La strategia del governo si dibatte fra contraddizioni insanabili: il suo protagonismo in campo sociale ed economico finisce per concentrare su di lui tutte le opposizioni disperse nel Paese, la crescente criminalizzazione delle forme di protesta trasforma in atto insurrezionale il gesto di protesta più pacifico, e alla fine il governo si dimostra impotente a fronteggiare l’opposizione sociale.

La pure la tattica governativa si trova di fronte a dilemmi difficilmente risolvibili: di fronte al calo di consensi è meglio ricorrere alle elezioni anticipate, prima che il calo si aggravi e prima che si manifestino le conseguenze finanziarie della guerra in Ucraina, oppure lasciare che la legislatura prosegua il suo corso naturale, in modo da poter approvare una nuova legge elettorale più vantaggiosa per il governo? Inoltre, di fronte all’insorgenza sociale, quali misure prendere? Quanto è successo all’ex ILVA nelle scorse settimane testimonia la difficoltà di fronteggiare questa opposizione. E ancora, di fronte ai tentativi degli USA di arrivare alla pace in Ucraina, quale atteggiamento seguire? Accodarsi agli sforzi di Trump gettando alla ortiche tre anni di retorica che hanno provocato centinaia di migliaia di morti, o accodarsi alla Commissione Europea e proseguire nella guerra con la Russia, gettando nel pozzo senza fondo altri miliardi e rischiando la guerra aperta ad Oriente?

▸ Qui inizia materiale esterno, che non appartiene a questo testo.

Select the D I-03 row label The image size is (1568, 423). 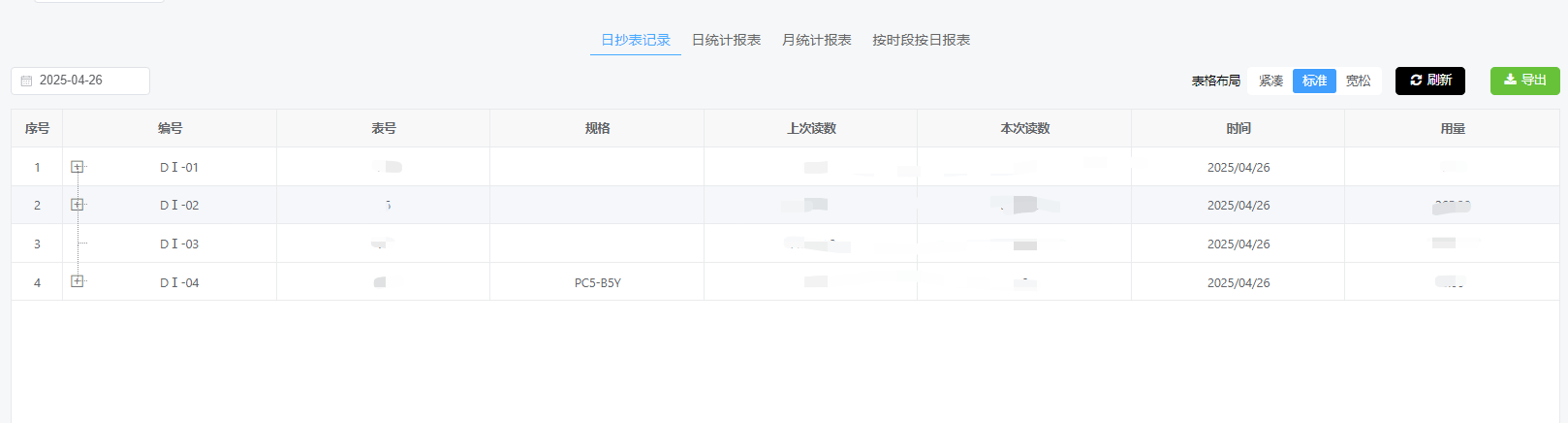(x=179, y=244)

Per questo si pensa a misure eccezionali: la reintroduzione della leva è uno di questi mezzi, sia come strumento di disciplinamento delle giovani generazioni, sia come aumento della consistenza numerica delle forze repressive. La guerra a cui si prepara il governo non è la guerra con la Russia, è la guerra contro le classi sfruttate e l’opposizione sociale.

Le mobilitazioni a sostegno della Global Sumud Flotilla hanno avuto lo stesso effetto degli scioperi del marzo 1943. Ancora una volta la classe operaia torna protagonista sulla scena sociale, torna protagonista in una mobilitazione internazionalista contro la guerra e soprattutto vuole decidere che cosa e come produrre e trasportare, a partire dal rifiuto delle armi. La sfiducia nelle istituzioni testimoniata dalla crescita dell’astensionismo sta trovano le sue forme di espressione: l’autorganizzazione e l’azione diretta.

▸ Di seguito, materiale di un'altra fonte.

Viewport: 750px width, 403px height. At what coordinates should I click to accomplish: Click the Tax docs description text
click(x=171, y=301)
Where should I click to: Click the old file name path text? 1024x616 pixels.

La continuazione della guerra è l’unica strada che hanno le cassi privilegiate e le istituzione che le difendono per ritardare la resa dei conti, nascondendo la verità sui costi della guerra, aumentando la militarizzazione della società, ridando fiato alla menzogna dell’unità nazionale. E se per proseguire la guerra sarà necessario sbarazzarsi di Meloni e Salvini, il capo dello Stato sarà sicuramente all’altezza del suo predecessore. E la parola d’ordine del nuovo governo sarà sempre quella di Pietro Badoglio: la guerra continua.